News Release
Histio UK Grant Award November 2024
The 2024 Grant has been made to Dr Claire Shannon-Lowe, The University of Birmingham.
For her research into: Understanding the role of Myeloid derived suppressor cells in the
pathogenesis of Epstein Barr virus-associated Haemophagocytic lymphohistiocytosis.

The aims of the research:
Epstein Barr virus (EBV) usually establishes a harmless lifelong infection in up to 90% of the
human population. However, on occasion, EBV infection can cause secondary (non-genetic)
HLH.

Secondary HLH can be caused by infections, malignancies, metabolic disease and
immunopathologies. EBVHLH accounts for nearly 70% of all infection-associated HLH and up
to 40% of all HLH without malignancy. The clinical outcomes of EBV-HLH are significantly worse
than for non-EBV-HLH, yet our understanding of how EBV causes HLH remains poor. A greater
understanding of the disease is required to identify more effective treatment.
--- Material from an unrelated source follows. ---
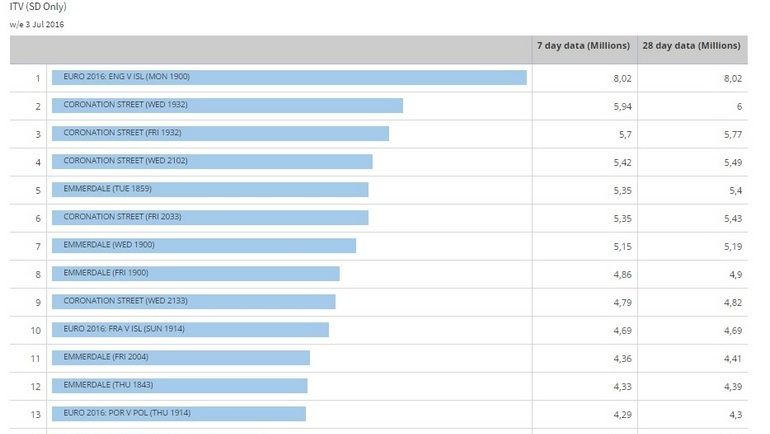Select the Coronation Street (FRI 1932) bar
Image resolution: width=770 pixels, height=434 pixels.
(x=220, y=134)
We have shown EBV-HLH is most frequently associated with EBV infection of T-cells and natural
killer cells, and with large expansions of myeloid-derived suppressor cells (MDSCs) that inhibit
our antiviral immunity, allowing the uninhibited growth of infected cells. We have also shown
the production of MDSCs is driven by ‘factors’ released by the EBV-infected cells, but we don’t
understand what they are or how they work.

We therefore aim to:
1. Identify factors released from EBV-infected T/NK cells that trigger the production of
MDSCs.
2. Understand the unique markers expressed by MDSCs.
3. Determine how MDSCs inhibit our cellular immunity to EBV.
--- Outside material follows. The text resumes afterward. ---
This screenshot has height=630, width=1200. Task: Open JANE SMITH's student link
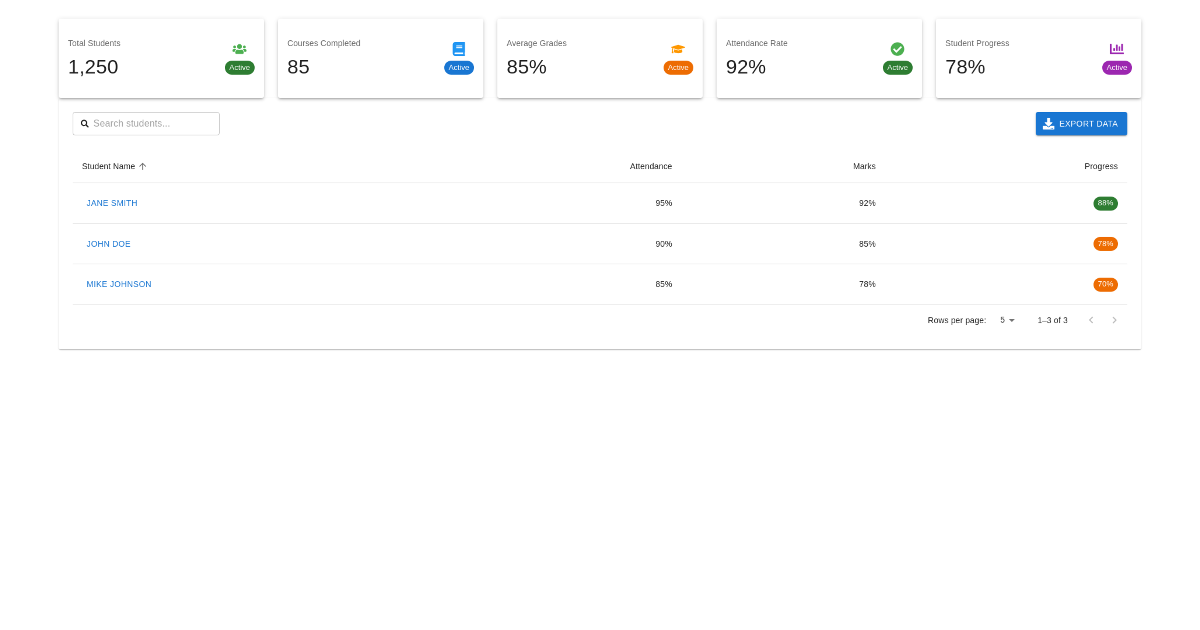tap(112, 203)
Describing the describe the relevance of this project and how it fits with Histio UK research
goals and objectives.

This project intimately aligns with the objectives of Histiocytosis UK; (i) scientific research into
the pathology of histiocytocytic diseases, and (ii) development of more accurate means of
diagnosis.

EBV-associated HLH is diagnosed using the HLH diagnostic criteria together with high blood
EBVDNA loads. However, this does not differentiate between HLH driven by EBV-associated B
cell malignancies or HLH driven by EBV infection of T-cells and natural killer (NK) cells. This
differentiation is critical because B-cell malignancies are managed completely differently to
T/NK cell infections, and diagnostic delays frequently result in poor clinical outcomes.

We have developed an assay that aids diagnosis of EBV-HLH by identifying and enumerating the
EBV-infected lymphocyte subset in patient blood, enabling rapid and appropriate treatment.
Importantly, this assay has revealed significant insights into the pathogenesis of EBV-HLH.

We have demonstrated the EBV-infected T/NK cells drive the hypercytokinemia observed in patients
and drive the production of myeloid-derived suppressor cells that create an immune
suppressive microenvironment and inhibit antiviral T-cells.

Furthermore, we have shown
HLH2004 therapy clears overt HLH symptoms but actually exacerbates the underlying disease
in T/NK-cell infections by further inhibiting the antiviral T-cells, resulting in uncontrolled
outgrowth of infected T/NK cells and frequent relapse.